Task brief:
Within the data below, count the lines that include "Return" and give only the count.

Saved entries
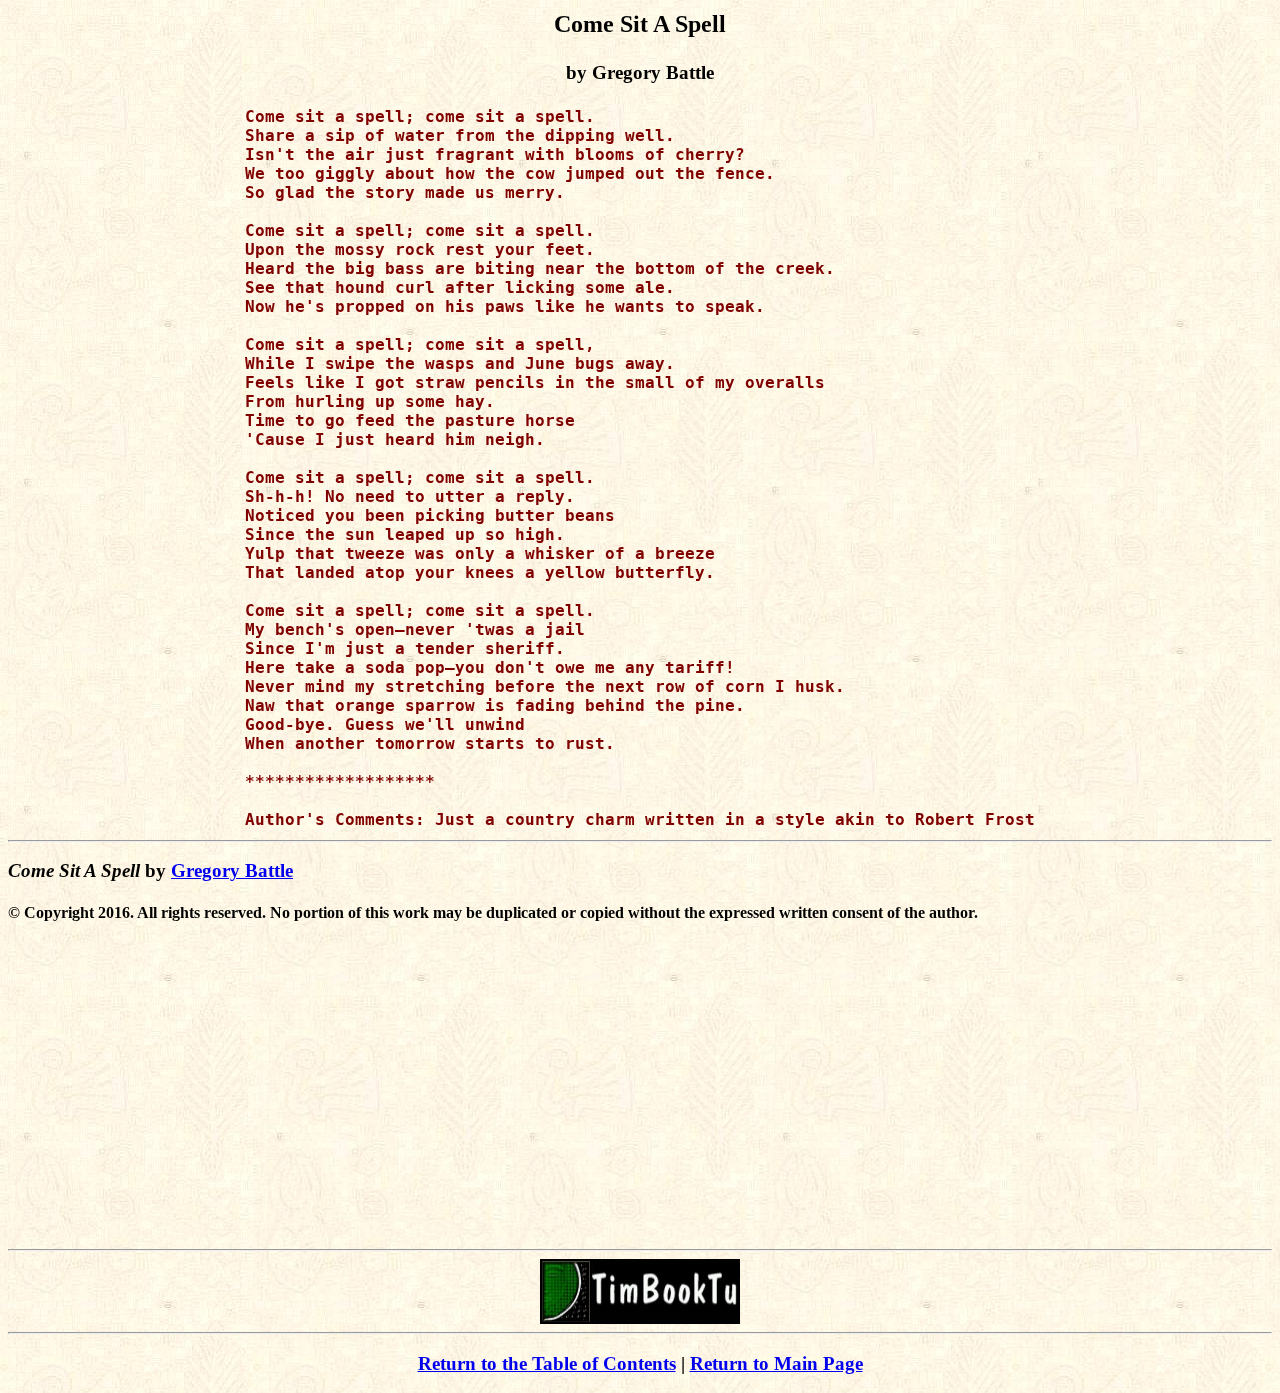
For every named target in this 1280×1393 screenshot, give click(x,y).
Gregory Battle (232, 870)
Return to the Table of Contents (547, 1363)
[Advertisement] (640, 1101)
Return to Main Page (776, 1363)
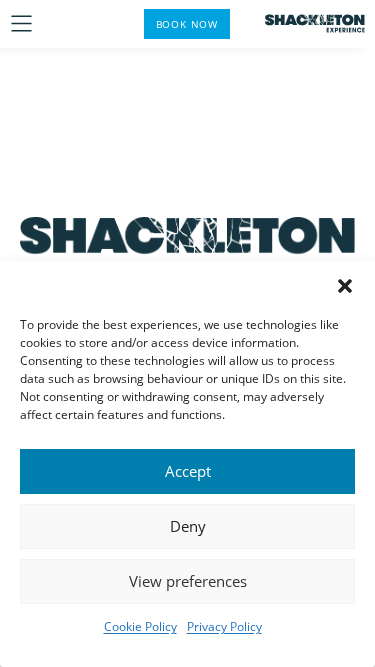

Exercise output:
2